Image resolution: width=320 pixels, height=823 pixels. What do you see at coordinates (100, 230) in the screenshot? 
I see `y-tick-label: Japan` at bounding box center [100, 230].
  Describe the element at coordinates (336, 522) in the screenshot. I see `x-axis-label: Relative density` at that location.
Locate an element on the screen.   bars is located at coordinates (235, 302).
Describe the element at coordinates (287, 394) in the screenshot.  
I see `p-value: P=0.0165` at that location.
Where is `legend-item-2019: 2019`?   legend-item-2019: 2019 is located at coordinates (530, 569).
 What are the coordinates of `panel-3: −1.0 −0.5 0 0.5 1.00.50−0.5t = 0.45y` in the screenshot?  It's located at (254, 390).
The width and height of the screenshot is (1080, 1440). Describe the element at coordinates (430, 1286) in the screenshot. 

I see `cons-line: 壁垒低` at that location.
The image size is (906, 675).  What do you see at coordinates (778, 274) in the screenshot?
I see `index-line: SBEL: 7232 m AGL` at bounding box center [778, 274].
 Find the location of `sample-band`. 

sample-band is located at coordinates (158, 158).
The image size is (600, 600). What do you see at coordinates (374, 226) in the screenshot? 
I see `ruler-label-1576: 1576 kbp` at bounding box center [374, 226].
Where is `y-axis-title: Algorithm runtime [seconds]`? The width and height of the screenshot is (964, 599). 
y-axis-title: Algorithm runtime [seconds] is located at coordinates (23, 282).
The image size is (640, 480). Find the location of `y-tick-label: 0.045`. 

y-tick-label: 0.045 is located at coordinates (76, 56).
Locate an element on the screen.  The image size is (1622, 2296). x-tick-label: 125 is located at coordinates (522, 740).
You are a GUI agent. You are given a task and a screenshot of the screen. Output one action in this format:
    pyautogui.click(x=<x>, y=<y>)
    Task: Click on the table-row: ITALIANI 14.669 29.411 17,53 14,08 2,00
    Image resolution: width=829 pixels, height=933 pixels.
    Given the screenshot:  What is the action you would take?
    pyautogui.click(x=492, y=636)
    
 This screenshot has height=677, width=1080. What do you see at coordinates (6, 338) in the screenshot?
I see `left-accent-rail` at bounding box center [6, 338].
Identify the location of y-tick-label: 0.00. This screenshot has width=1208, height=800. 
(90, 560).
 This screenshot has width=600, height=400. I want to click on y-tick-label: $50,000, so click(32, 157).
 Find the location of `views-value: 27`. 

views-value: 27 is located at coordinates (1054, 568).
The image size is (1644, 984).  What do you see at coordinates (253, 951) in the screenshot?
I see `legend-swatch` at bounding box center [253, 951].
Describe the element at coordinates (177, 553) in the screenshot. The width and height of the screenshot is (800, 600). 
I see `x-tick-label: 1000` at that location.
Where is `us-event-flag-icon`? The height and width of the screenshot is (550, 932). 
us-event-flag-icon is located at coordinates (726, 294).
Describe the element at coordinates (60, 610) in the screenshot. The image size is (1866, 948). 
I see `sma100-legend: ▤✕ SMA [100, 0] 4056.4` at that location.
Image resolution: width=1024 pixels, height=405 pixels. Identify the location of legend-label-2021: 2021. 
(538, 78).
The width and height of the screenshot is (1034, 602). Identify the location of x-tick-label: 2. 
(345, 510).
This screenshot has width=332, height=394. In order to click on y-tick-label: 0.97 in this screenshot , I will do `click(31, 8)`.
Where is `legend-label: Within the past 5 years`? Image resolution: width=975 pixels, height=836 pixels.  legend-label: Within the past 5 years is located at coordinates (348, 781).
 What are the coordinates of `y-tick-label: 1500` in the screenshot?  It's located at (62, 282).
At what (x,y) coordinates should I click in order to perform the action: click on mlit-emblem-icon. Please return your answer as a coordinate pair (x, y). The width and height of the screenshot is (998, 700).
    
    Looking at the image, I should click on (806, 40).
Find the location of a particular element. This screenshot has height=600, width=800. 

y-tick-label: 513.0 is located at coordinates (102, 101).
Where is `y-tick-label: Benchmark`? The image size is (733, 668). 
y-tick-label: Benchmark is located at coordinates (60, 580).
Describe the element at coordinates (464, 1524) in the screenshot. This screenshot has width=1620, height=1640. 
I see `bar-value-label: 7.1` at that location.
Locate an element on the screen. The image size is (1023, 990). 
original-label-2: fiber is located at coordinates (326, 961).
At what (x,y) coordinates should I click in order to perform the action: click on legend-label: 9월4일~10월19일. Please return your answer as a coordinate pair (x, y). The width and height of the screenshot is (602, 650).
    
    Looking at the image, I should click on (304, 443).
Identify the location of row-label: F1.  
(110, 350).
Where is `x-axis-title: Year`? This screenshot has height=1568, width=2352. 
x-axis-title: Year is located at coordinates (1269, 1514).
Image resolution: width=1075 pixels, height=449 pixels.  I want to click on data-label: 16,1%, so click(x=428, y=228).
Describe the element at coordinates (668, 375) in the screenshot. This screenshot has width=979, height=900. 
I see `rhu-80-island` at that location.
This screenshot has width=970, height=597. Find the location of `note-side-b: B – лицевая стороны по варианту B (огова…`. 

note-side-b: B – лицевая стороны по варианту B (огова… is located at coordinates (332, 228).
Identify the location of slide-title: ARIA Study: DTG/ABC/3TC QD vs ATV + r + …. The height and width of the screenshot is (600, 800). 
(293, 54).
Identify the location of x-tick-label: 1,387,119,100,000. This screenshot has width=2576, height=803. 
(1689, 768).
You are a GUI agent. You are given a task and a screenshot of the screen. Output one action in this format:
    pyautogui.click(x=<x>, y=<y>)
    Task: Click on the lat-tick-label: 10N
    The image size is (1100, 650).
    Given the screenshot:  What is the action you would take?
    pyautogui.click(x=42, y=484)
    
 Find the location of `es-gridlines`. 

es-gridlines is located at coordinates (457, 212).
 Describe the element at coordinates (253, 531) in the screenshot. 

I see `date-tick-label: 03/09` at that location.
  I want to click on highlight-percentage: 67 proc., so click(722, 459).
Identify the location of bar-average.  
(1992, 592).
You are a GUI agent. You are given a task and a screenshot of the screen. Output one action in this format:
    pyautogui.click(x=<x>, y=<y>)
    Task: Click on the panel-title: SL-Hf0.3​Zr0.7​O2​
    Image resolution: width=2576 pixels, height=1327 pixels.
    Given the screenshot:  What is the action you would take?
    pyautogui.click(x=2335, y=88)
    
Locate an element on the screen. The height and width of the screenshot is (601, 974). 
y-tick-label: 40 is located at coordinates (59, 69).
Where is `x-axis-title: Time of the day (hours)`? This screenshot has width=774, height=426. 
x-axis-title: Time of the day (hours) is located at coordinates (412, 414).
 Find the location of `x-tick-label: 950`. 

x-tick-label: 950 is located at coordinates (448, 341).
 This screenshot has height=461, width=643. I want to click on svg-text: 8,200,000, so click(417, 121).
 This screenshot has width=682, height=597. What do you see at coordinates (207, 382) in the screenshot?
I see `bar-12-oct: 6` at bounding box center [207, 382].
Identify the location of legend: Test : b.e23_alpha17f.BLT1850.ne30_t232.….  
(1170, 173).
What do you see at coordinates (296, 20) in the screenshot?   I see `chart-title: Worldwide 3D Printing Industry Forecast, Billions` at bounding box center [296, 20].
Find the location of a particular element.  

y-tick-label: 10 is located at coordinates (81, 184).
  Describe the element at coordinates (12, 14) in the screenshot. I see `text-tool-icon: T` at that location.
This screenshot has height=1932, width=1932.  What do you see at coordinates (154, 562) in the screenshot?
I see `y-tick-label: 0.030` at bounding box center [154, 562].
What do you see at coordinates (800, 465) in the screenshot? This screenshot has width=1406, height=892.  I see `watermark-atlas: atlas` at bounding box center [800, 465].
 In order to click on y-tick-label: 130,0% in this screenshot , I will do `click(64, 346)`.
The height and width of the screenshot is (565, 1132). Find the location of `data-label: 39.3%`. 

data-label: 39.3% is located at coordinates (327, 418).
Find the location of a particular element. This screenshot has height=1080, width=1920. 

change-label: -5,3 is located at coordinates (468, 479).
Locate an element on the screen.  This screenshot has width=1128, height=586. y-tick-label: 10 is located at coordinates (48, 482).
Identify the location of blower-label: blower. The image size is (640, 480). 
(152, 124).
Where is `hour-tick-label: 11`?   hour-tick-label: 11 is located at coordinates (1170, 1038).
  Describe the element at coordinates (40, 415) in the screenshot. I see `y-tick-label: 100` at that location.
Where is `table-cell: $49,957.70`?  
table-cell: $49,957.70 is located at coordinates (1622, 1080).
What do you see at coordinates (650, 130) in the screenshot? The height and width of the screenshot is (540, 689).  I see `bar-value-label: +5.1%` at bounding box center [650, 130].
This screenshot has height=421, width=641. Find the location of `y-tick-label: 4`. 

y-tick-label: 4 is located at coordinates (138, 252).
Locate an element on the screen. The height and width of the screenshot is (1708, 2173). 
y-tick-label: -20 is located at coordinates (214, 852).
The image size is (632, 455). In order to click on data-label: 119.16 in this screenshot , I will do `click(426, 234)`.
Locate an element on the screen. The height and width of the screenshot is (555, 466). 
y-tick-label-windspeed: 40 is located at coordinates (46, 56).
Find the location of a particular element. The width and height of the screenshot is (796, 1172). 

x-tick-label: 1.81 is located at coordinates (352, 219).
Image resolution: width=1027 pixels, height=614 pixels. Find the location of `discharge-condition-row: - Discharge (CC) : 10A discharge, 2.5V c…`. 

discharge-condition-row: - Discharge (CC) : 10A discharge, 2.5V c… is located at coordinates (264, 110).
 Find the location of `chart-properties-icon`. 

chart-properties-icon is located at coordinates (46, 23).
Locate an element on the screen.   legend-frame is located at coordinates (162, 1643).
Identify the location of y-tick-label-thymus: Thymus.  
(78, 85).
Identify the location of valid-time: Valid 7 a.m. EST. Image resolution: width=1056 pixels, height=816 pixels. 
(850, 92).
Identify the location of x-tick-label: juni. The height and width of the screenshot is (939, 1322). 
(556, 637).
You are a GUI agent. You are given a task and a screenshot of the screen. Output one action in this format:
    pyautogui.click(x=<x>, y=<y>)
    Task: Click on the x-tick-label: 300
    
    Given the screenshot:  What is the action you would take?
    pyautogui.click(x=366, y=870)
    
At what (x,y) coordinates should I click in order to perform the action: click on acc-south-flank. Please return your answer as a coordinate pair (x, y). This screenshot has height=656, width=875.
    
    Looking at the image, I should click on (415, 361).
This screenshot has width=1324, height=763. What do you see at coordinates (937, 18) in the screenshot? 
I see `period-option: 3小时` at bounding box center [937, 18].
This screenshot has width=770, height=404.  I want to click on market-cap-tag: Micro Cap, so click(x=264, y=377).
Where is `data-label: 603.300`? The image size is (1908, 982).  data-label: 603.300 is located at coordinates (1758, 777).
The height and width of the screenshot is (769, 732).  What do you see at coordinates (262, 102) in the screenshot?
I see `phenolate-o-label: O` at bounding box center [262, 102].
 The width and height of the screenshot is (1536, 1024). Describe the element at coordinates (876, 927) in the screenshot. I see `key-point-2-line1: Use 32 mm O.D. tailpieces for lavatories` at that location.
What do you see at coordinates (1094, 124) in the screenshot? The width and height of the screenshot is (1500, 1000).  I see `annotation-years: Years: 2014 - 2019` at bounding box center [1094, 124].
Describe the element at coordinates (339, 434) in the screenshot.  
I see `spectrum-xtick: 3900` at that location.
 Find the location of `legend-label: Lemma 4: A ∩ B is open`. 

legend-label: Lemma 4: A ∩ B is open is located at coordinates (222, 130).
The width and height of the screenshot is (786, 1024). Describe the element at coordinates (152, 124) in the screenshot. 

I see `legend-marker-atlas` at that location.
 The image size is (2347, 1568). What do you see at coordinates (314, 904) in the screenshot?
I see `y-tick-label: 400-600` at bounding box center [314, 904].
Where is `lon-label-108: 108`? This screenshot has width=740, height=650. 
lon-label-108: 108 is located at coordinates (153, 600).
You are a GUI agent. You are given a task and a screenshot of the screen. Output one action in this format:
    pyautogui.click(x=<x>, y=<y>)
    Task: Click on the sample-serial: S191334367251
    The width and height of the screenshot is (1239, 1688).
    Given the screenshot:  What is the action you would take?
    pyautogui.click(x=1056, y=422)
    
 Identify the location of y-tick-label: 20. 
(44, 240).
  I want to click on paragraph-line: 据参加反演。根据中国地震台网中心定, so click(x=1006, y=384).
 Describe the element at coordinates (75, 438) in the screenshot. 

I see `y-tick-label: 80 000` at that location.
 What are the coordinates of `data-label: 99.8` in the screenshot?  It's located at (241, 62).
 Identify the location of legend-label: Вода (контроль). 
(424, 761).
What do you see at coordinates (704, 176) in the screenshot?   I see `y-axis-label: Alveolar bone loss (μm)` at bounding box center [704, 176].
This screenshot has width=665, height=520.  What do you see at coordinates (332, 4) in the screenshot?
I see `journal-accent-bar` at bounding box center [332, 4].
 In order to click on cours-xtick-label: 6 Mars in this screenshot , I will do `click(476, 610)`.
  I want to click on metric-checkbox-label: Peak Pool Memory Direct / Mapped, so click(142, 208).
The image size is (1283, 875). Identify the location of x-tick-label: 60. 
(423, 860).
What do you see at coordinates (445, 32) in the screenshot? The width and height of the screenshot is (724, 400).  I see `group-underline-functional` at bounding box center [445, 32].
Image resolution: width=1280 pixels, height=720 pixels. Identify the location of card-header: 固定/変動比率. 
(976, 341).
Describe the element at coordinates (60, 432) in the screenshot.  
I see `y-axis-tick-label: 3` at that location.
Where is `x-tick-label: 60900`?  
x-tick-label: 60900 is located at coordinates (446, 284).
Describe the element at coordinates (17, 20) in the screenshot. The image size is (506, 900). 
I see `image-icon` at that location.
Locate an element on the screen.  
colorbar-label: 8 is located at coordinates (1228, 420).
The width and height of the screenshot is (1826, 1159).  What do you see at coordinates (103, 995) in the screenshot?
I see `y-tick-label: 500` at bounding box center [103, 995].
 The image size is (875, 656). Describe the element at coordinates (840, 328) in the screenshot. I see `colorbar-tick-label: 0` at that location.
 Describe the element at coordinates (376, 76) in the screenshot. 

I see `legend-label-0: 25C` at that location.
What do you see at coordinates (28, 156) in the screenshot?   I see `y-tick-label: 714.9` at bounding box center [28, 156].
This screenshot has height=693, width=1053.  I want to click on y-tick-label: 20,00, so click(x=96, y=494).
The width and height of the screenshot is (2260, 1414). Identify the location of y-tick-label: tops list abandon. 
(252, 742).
*****
What to do:
Render everything from the line containing "Identify the location of blower-label: blower." down to and including the line containing "pyautogui.click(x=366, y=870)" as a Markdown table with the columns Row and Line, leaving out blank lines. Number each remaining line in the Row column.

Output below:
| Row | Line |
|---|---|
| 1 | Identify the location of blower-label: blower. The image size is (640, 480).  |
| 2 | (152, 124). |
| 3 | Where is `hour-tick-label: 11`?   hour-tick-label: 11 is located at coordinates (1170, 1038). |
| 4 |   Describe the element at coordinates (40, 415) in the screenshot. I see `y-tick-label: 100` at that location. |
| 5 | Where is `table-cell: $49,957.70`?   |
| 6 | table-cell: $49,957.70 is located at coordinates (1622, 1080). |
| 7 | What do you see at coordinates (650, 130) in the screenshot? The height and width of the screenshot is (540, 689).  I see `bar-value-label: +5.1%` at bounding box center [650, 130]. |
| 8 | This screenshot has height=421, width=641. Find the location of `y-tick-label: 4`.  |
| 9 | y-tick-label: 4 is located at coordinates (138, 252). |
| 10 | Locate an element on the screen. The height and width of the screenshot is (1708, 2173).  |
| 11 | y-tick-label: -20 is located at coordinates (214, 852). |
| 12 | The image size is (632, 455). In order to click on data-label: 119.16 in this screenshot , I will do `click(426, 234)`. |
| 13 | Locate an element on the screen. The height and width of the screenshot is (555, 466).  |
| 14 | y-tick-label-windspeed: 40 is located at coordinates (46, 56). |
| 15 | Find the location of a particular element. The width and height of the screenshot is (796, 1172).  |
| 16 | x-tick-label: 1.81 is located at coordinates (352, 219). |
| 17 | Image resolution: width=1027 pixels, height=614 pixels. Find the location of `discharge-condition-row: - Discharge (CC) : 10A discharge, 2.5V c…`.  |
| 18 | discharge-condition-row: - Discharge (CC) : 10A discharge, 2.5V c… is located at coordinates (264, 110). |
| 19 |  Find the location of `chart-properties-icon`.  |
| 20 | chart-properties-icon is located at coordinates (46, 23). |
| 21 | Locate an element on the screen.   legend-frame is located at coordinates (162, 1643). |
| 22 | Identify the location of y-tick-label-thymus: Thymus.   |
| 23 | (78, 85). |
| 24 | Identify the location of valid-time: Valid 7 a.m. EST. Image resolution: width=1056 pixels, height=816 pixels.  |
| 25 | (850, 92). |
| 26 | Identify the location of x-tick-label: juni. The height and width of the screenshot is (939, 1322).  |
| 27 | (556, 637). |
| 28 | You are a GUI agent. You are given a task and a screenshot of the screen. Output one action in this format: |
| 29 |     pyautogui.click(x=<x>, y=<y>) |
| 30 |     Task: Click on the x-tick-label: 300 |
| 31 |     Given the screenshot:  What is the action you would take? |
| 32 |     pyautogui.click(x=366, y=870) |